— WRITTEN EXERCISE A —
Translate into Spanish this sentence from the forum thread below on regular expressions and PSPACE: "The proof is similar to the proof of the pumping lemma: take any word not accepted by the DFA, and trace its route through the DFA."

— SELECTION —

## begin

$ALL_{REGEX}$ is the computational problem of determining for regular expression x if $L(x) = \Sigma^*$. In a proof for $ALL_{REGEX} \in PSPACE$, the following non-deterministic turing machine $M(R)$ on regular expression $R$ is given

Convert R to an NFA $N = (Q,\Sigma,\delta,S,F)$; $K = S$;

While $K \cap F \neq \emptyset$

  1. Non-deterministically guess a character $a \in \Sigma$
  2. S' = Compute the new set of states from character $a$ and states $K$
  3. K = S'

The proof states that iff $M$ does not halt, then $L(R) = \Sigma^*$. Suppose we have $\Sigma = \{a,b\}$ and R = a*. Why doesn't this machine halt? Won't there be a single path of guesses (namely, a*) that goes on forever, implying the whole machine does as well?

The algorithm goes prove that after $2^{|Q|}$ steps, we know the language must be $\Sigma^*$, so we accept instead of looping. I understand the intuition of the algorithm and how it would be implemented deterministically , but I'm confused as to how the algorithm above works when the NTM formalism accepts if any path accepts and it is making me question my understanding of NTMs.

  • $\begingroup$ @DavidRicherby - see edits $\endgroup$
    – dfb
    Mar 12 '14 at 17:50

The idea is that if a DFA having $n$ states isn't universal (doesn't accept $\Sigma^*$) then there must be some word of length at most $n$ which it doesn't accept. The proof is similar to the proof of the pumping lemma: take any word not accepted by the DFA, and trace its route through the DFA. You can always shorten it to a word which ends up in the same state, and additionally all states encountered are distinct. Since there are only $n$ distinct states, this finished up the proof.

An NFA having $n$ states is equivalent, via the powerset construction, to a DFA having $2^n$ states. Therefore if it is not universal then it rejects some word of length at most $2^n$. The non-deterministic algorithm you describe guesses such a word and verifies that it is indeed rejected by the NFA. Since NPSPACE=PSPACE, we can convert this into a deterministic algorithm (in fact, one using space $O(n^2)$).

## end

— RECORDS —
## begin

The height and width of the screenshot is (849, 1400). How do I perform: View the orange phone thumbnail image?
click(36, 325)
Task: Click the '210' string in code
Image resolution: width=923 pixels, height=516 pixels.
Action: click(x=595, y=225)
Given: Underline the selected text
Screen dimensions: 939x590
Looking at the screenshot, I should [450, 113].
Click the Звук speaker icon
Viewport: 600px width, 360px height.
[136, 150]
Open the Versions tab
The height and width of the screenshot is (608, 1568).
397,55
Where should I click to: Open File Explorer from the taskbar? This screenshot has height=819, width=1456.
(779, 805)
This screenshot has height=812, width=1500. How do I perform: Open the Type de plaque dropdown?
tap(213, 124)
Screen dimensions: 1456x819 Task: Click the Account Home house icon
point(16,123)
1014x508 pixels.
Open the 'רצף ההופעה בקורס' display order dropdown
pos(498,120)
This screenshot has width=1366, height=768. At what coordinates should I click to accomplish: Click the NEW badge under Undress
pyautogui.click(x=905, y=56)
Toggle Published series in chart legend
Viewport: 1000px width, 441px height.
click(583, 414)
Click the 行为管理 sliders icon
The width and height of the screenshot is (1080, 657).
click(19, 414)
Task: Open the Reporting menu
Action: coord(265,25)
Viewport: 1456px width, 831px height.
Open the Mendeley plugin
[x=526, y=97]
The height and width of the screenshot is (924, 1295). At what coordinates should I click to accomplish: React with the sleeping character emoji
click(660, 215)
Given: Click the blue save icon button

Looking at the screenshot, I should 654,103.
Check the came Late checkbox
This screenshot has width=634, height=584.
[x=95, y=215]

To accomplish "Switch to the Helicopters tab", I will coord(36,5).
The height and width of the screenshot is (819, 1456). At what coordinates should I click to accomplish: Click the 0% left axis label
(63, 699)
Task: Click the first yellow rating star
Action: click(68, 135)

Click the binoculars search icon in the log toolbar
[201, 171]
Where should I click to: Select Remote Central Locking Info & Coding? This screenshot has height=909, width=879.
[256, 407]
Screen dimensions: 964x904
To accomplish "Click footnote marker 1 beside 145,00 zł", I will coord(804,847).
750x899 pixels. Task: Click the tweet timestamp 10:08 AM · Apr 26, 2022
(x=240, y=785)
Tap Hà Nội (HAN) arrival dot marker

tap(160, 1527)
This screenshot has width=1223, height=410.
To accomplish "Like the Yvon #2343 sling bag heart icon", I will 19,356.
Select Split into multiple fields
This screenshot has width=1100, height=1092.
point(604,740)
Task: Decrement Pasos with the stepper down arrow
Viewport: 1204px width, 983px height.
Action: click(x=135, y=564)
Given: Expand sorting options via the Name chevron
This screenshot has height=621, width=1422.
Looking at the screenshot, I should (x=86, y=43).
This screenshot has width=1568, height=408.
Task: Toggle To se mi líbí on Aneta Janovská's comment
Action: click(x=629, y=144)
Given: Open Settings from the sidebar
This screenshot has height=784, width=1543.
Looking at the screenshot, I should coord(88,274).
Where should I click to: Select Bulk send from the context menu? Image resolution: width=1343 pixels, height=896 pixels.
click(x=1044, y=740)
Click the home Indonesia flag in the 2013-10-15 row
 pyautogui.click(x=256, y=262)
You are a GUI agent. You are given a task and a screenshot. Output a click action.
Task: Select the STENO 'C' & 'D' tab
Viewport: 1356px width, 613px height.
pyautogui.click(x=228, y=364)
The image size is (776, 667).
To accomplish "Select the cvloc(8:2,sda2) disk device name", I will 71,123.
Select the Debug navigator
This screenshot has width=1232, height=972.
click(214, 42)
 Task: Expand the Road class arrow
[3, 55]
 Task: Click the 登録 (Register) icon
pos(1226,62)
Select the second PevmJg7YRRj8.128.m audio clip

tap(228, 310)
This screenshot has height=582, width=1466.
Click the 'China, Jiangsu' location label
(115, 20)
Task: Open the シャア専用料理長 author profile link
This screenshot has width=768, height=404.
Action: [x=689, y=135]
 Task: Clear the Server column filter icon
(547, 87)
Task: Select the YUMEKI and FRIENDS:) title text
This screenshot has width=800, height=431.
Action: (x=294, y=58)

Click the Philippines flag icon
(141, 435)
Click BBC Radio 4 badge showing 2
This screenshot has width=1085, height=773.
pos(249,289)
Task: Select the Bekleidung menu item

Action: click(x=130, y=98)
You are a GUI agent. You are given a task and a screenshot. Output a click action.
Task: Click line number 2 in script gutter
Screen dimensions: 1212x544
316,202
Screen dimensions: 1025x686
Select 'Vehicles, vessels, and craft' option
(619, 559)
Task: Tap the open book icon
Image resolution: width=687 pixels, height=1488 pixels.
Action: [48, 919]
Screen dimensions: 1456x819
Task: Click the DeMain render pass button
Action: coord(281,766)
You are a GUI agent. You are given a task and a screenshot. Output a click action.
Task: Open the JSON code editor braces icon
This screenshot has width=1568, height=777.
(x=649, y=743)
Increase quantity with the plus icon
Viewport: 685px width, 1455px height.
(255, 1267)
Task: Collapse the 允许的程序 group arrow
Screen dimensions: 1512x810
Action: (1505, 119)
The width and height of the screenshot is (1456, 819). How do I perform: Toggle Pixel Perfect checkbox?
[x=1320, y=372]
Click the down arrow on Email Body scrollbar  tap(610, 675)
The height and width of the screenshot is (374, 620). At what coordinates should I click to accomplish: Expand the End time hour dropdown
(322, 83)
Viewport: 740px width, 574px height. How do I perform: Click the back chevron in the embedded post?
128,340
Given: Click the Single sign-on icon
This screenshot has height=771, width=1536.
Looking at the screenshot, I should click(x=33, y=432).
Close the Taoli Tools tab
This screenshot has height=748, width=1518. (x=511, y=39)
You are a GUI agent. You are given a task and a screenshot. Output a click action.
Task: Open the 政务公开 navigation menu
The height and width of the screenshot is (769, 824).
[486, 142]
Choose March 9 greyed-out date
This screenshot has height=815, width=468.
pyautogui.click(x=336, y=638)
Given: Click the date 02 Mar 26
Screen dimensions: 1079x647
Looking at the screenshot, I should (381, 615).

## end

— WRITTEN EXERCISE B —
How many lines of the rows above contain the string "Expand"? Reply with the number only.

— FINAL ANSWER A —
La demostración es similar a la demostración del lema de bombeo: toma cualquier palabra que el DFA no acepte y sigue su recorrido a través del DFA.

— FINAL ANSWER B —
3